The first piece, "Introitus (Soldiers Running)," depicts three soldiers bearing weapons and moving into battle. It mirrors No. 14, "Communio (Soldiers Running)," which has three soldiers running away from the rest of the exhibit. It's not clear if they're victorious, just as the exhibition as a whole doesn't seem politically motivated.

The third piece, "Dies Irae (The Charge)," matches well the music to which it's attached. A chorus of voices is driven by furious strings and horns; a cluster of soldiers, some with shields, all with spears upright, surges forward. A sword-wielding angel atop a pole leads the group. Three horses and a dog assist.

On the wall is "Tuba Mirum (All That is Hidden)," which is two-dimensional but for an egg-shaped hole with a heap of bodies, many twisted, a few curled into fetal position, and a man running in the distance with a bugle in hand.

Two pieces that beg for longer looks are "Confutatis (Last Hour)" and "Hostias (Suicide Bomber)." The former is a sort of obliquely situated diorama, open but for a wall of flames centered on the far left corner -- its many scenes include people with torches searching the streets and houses, a family huddled in its cellar, others climbing out a window or propping a chair against a door.

The latter, perhaps the most resonant for contemporary viewers, depicts a man, nude but for a vest of explosives, frozen atop a sphere and a cloud in an Olympian manner: looking skyward, running, right arm outstretched as if making an offering.

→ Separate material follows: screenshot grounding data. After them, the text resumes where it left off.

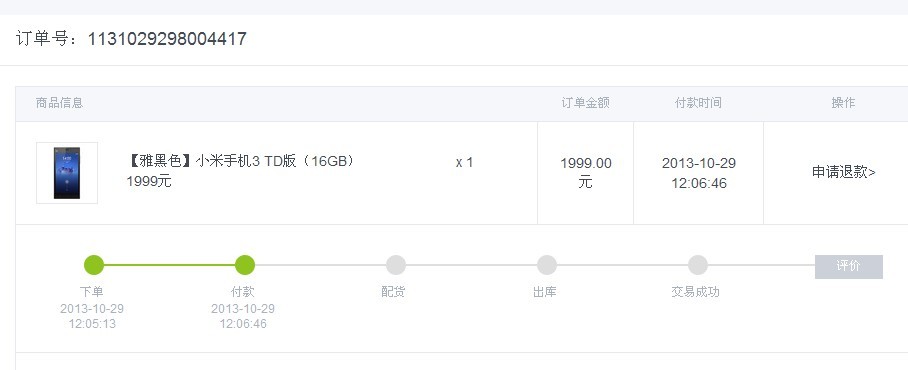Click the payment time 2013-10-29 12:06:46 cell
The height and width of the screenshot is (370, 908).
coord(699,173)
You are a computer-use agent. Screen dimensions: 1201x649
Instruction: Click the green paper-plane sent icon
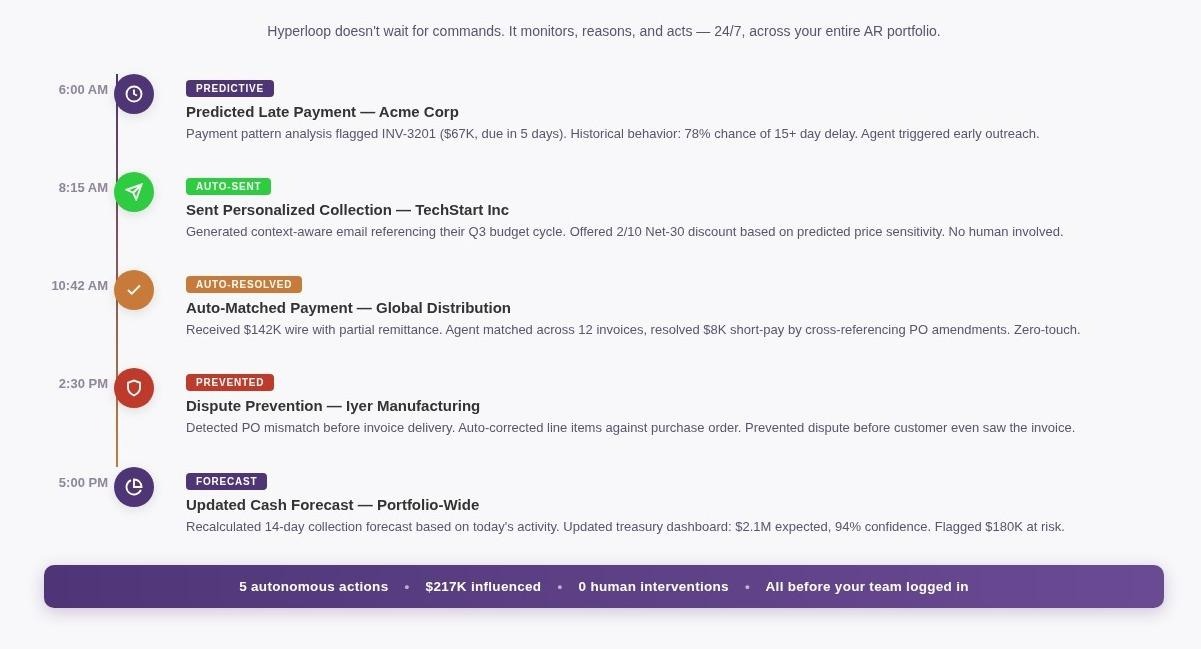pos(134,192)
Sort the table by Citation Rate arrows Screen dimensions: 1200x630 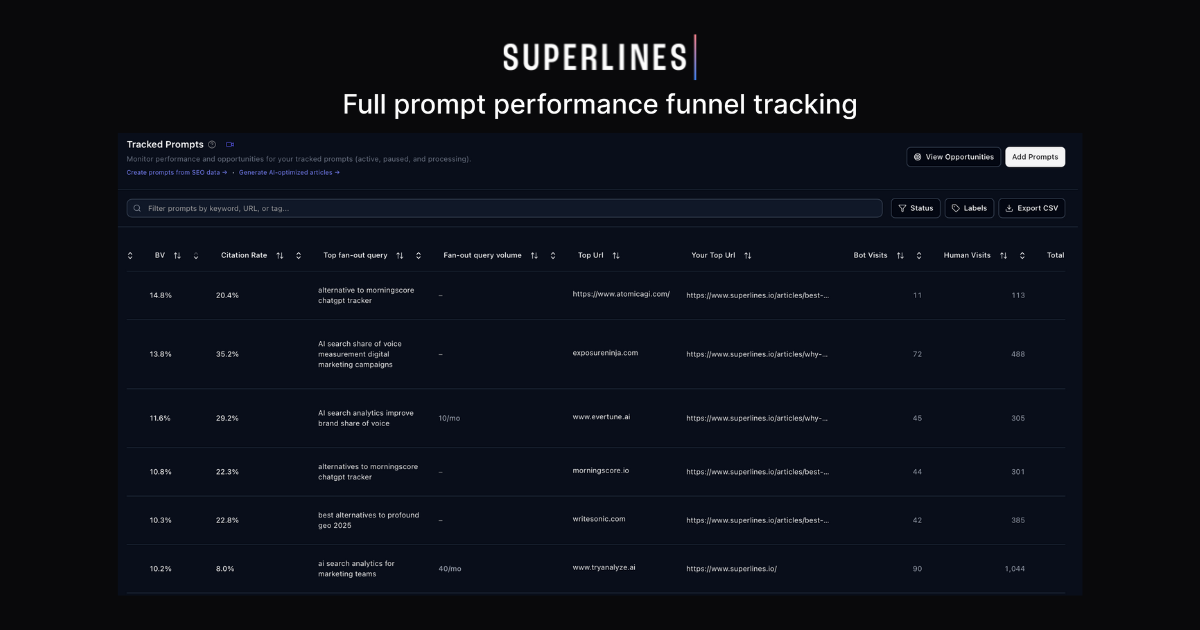point(280,255)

The left thumb and index finger pinch a short, taut string attached to the vest. The accompanying music seems suited for genuflection.

The sizes of Stratton's pieces, quite the opposite of the iconic statues that enlarge moments of battle, allow visitors to remove and insert themselves at will. The warring seems sadder, even avoidable. And the smooth, dark, dense surfaces at the same time suggest permanence.

"Baghdad and other unfinished business," meanwhile, is both more and less defined. Williams, who less than three years ago moved from Detroit to Wilmington, chose to identify his war. But to assume a political stance could fully explain his oil-on-canvas paintings would be foolish. The phrase "and other unfinished business" is an apt addendum, for Williams does nothing less than open his mind and some of what swirls within it: politics, race, war and daily struggles.

Several of his works include what seem like bulbous beings. He uses swooping strokes and gives them disturbingly alert eyes. One, "Maurice," is awash with shades of brown and some pinkish features on a being whose head seems to have snapped back. Whatever Williams imagined it to be, it is dead.

Surrealism is in many of these pieces -- in "NY Night," the grey buildings have eyes; "Night Driving, Baghdad" gives life to what seems meant to be a car, and a green area near its center suggests night-vision goggles. With "Facsimile," Williams painted a large canvas with two openings to look like wooden doors with windows. Faces and fists float near words such as ration, repair, rational and reparation.

"There are so many things that happen and overlap," Williams says, "and the tragedy sometimes gets lost."

He brings viewers closer to that tragedy with "Bombscape" and "Ribbon," which on small canvases display colorful, messy chunks of oil; it isn't difficult to imagine scattered human remains in their place.

Williams and Stratton created their works independently of each other. Neither has seen the other's project, both of which have been at the DCCA since December. Stratton's seems a bit more linear, Williams' more abstract. But Williams' self-appointed task, he says, was "to be almost a history painter." His use of visual metaphors and his subjective mixing of world events and personal experiences, then, might be a more accurate representation of how history is recorded.